(Saved dataset items)

⟨

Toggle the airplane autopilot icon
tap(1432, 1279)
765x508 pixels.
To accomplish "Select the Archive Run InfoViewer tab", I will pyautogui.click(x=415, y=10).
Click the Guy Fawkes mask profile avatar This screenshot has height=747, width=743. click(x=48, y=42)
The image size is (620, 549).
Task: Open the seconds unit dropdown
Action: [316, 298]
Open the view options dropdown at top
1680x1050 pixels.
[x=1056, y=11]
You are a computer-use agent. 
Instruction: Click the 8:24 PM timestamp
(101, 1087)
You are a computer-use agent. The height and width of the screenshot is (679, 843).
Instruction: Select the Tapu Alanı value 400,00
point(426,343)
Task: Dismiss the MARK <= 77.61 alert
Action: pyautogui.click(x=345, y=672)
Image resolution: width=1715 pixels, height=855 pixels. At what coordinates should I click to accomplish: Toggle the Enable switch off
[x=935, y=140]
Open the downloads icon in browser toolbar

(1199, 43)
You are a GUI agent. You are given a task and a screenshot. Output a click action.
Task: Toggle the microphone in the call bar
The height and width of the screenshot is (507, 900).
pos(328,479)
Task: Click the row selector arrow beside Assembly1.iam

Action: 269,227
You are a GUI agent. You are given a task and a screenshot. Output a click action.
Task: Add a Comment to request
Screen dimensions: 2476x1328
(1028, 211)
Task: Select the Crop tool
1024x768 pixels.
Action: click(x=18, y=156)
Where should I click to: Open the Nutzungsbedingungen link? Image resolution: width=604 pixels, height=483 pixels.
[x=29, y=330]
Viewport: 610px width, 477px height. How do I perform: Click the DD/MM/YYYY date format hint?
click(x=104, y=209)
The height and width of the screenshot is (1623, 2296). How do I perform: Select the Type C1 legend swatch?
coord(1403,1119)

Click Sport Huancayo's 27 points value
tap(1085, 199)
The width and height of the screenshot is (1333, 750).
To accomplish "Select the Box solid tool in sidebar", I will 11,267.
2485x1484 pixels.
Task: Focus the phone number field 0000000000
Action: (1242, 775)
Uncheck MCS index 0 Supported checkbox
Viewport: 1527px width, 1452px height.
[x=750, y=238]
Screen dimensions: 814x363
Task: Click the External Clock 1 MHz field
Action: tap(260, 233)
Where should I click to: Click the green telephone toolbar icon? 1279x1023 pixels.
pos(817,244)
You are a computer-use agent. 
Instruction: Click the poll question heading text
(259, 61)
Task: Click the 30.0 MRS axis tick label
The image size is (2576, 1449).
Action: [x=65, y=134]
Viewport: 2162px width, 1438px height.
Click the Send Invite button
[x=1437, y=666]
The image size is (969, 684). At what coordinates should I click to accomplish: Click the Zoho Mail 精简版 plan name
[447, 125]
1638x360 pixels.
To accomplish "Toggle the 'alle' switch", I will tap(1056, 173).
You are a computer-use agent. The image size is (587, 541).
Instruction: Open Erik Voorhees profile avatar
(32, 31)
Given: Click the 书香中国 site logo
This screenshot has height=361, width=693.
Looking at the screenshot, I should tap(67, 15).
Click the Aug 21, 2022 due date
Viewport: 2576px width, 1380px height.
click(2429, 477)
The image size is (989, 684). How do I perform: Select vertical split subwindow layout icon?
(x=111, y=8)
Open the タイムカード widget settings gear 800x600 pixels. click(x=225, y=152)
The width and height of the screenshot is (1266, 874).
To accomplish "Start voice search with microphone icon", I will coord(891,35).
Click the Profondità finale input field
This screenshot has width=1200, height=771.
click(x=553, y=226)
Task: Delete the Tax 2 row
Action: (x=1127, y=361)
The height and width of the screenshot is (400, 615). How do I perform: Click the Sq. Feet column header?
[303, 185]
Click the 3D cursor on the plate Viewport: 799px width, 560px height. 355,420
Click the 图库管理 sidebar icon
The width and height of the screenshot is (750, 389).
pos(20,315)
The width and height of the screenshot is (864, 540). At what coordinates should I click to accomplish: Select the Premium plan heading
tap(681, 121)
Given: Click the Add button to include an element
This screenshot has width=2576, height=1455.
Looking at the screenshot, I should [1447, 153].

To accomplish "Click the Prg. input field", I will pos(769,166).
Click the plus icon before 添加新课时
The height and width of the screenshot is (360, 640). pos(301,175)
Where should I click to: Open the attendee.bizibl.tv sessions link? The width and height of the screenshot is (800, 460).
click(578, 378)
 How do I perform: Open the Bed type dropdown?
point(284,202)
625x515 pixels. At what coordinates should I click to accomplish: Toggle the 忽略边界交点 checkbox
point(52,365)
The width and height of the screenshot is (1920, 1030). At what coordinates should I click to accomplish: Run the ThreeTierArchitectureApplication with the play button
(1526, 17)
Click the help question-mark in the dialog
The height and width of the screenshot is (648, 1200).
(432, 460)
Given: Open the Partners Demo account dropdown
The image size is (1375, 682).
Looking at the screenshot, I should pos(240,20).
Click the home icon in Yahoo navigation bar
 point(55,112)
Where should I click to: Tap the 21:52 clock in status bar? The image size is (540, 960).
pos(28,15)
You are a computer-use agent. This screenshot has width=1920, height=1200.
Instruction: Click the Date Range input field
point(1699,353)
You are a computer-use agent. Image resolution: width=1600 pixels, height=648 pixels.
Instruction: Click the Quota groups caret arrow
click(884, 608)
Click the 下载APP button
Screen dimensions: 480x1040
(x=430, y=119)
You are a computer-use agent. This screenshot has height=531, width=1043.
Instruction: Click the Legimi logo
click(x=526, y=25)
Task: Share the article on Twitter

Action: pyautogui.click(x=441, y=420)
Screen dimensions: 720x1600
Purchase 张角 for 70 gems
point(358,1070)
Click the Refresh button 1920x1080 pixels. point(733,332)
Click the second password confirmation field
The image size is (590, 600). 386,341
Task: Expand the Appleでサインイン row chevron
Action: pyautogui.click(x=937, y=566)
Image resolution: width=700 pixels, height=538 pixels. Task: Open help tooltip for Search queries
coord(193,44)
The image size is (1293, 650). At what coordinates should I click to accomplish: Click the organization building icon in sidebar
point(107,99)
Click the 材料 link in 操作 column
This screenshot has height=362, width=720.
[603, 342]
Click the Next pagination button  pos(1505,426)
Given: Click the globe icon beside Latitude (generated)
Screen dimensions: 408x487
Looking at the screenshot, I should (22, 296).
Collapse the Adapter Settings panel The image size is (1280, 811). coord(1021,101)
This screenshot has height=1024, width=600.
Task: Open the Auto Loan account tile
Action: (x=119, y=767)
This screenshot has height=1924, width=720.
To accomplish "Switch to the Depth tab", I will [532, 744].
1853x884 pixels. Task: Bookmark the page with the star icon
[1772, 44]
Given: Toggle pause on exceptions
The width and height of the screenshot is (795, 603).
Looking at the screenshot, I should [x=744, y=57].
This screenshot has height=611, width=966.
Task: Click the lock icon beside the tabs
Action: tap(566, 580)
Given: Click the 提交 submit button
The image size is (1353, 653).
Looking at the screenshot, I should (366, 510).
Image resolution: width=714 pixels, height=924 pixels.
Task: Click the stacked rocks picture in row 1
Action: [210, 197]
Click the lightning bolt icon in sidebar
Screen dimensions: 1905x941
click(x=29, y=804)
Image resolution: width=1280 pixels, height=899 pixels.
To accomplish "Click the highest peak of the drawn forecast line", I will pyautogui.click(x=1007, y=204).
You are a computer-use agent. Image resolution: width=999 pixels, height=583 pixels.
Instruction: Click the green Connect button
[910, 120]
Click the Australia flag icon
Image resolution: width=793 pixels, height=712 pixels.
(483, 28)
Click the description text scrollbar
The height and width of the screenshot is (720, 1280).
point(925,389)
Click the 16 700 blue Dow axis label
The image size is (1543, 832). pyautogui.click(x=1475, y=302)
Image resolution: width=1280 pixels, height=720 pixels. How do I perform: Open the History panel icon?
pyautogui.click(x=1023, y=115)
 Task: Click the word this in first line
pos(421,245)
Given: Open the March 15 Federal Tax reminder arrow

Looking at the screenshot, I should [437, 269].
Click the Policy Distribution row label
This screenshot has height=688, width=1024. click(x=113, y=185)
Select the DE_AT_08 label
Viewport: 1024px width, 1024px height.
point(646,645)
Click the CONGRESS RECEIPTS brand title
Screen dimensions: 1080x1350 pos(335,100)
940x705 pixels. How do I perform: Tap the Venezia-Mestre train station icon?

⟩

Your goal
Write out the lines from the first one through the line that contains "Action: [316, 298]", with each one unchanged.

Output
Toggle the airplane autopilot icon
tap(1432, 1279)
765x508 pixels.
To accomplish "Select the Archive Run InfoViewer tab", I will pyautogui.click(x=415, y=10).
Click the Guy Fawkes mask profile avatar This screenshot has height=747, width=743. click(x=48, y=42)
The image size is (620, 549).
Task: Open the seconds unit dropdown
Action: [316, 298]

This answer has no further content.